The mechanical spine and muscles of the dolphin were implemented using several aluminum disks linked together using sets of pivots along the center line with pairs of waterproof linear actuators providing the ability to flex up and down (axes working together) and side to side (actuators working differentially). Linear actuators were specialty products from Ultra Motion LLC, which were driven by low-voltage stepper motors for safety reasons in a conductive saltwater environment. Absolute position feedback was provided by internal, sealed potentiometers. The electronics were made waterproof by mounting the circuit boards into custom sealed cases that were filled with vegetable oil, with a small amount of dried rice added as a desiccant. The food-grade products were used instead of the normal mineral oil and silica gel to prevent any chance of polluting the aquarium tank with harmful chemicals in the case of a leak.
QuickSilver Controls QCI-D2-MG-01 motion controllers were to close the loop around these open-loop steppers using the potentiometer. The preferred method would have been to include motor shaft feedback to allow the motor to be commutated for higher performance, but the lead time of the specialty underwater actuators prevented that level of customization. Instead, the motor velocity was commanded using a simple control loop comparing the potentiometer feedback to the commanded signal. The gains were tuned down to smooth out the motions from the R/C controller, which updates only about 30 times per second. A second processing thread on the controller was used to monitor for and recover from jams in the open-loop step-motor.
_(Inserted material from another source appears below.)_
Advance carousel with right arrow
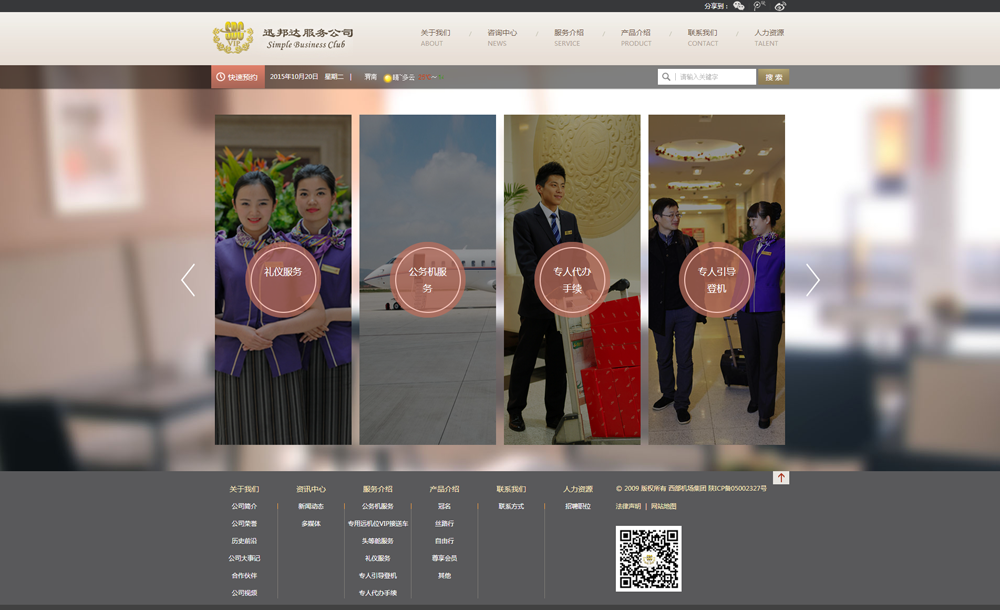The width and height of the screenshot is (1000, 610). point(812,280)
The initial interface between the RC control signals (see below) and the controller had been done using small linear potentiometers mechanically connected to standard RC servo actuators. This added complexity and fragility to a system that needed to operate underwater. To meet the schedule for the filming, QuickSilver added the ability to use R/C 1-2 millisecond control pulses as a standard option. This capability was added in less than one day to keep the project on schedule, allowing the pulse width signal from the receiver to control the motion.
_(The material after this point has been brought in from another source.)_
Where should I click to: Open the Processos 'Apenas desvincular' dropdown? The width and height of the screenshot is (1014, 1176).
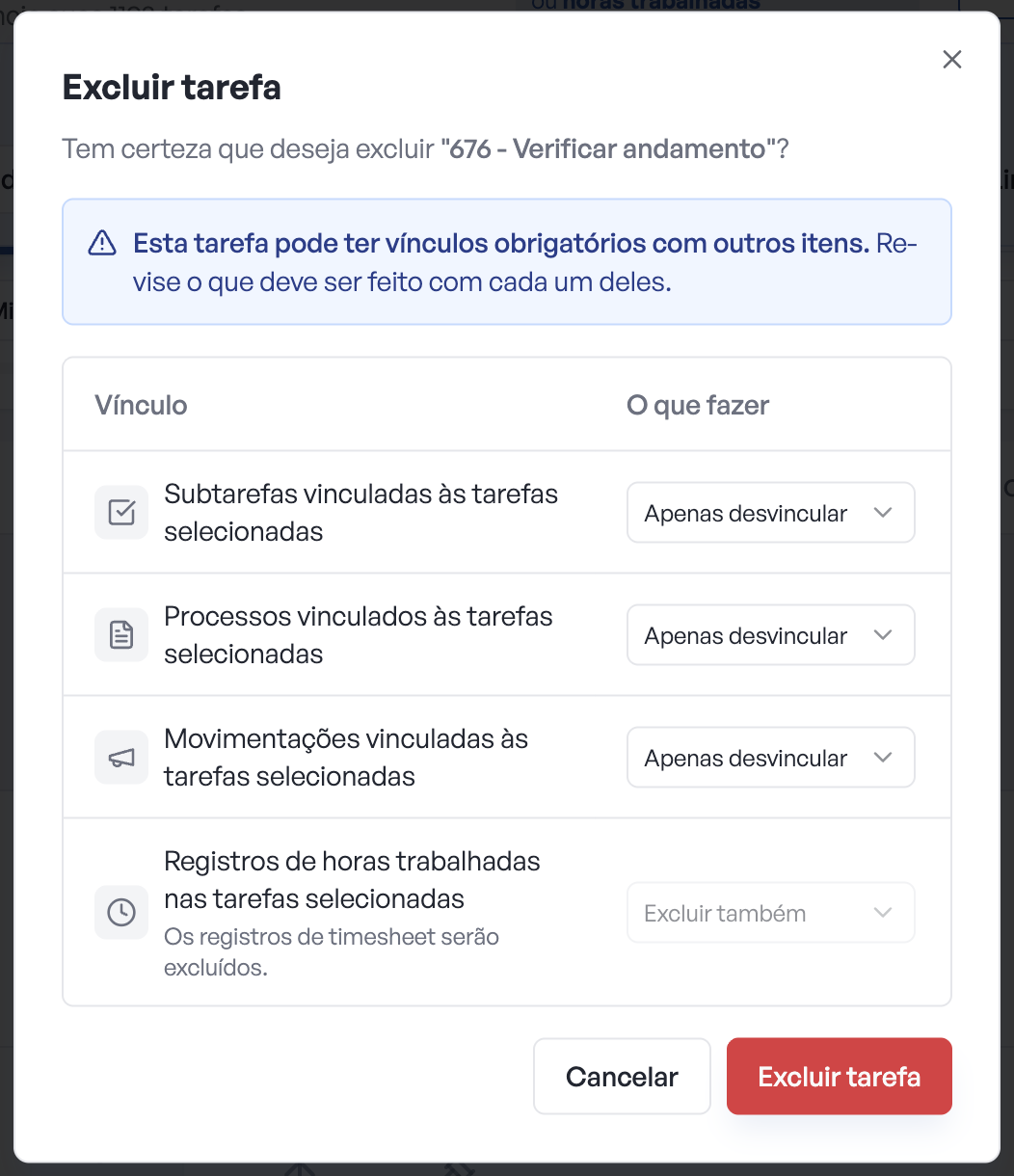click(x=771, y=635)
Radio control (R/C) signals
Radio control planes and cars use a multiplexed pulse width signal scheme to control many axes of control over one radio link. The various joysticks, trims, potentiometers and switches are measured by the processor in the RC control module, and can be mixed, processed, slew limited, and range limited, producing multiple coupled position control signals. The individual signals are encoded using pulse width modulation. The standard R/C controllers and motors nominally use a 1- to 2-millisecond pulse width, 0 V to 3.3 V, to indicate the desired position, although some can use the extended 0.7-millisecond to 2.3-millisecond timing. For the nominal timing, a 1-millisecond pulse indicates extreme motion position in one direction, a 1.5-millisecond pulse represents centered, and a 2-millisecond pulse indicates the opposite extreme position. Each of the multiple axes controlled by the RC is provided with its own pulse-with-modulated (PWM) control signal, which is sent in order by the controller and demultiplexed by the receiver. Multiplexing multiple signals lowers the update rate for any particular channel to some 20 milliseconds to 30 milliseconds.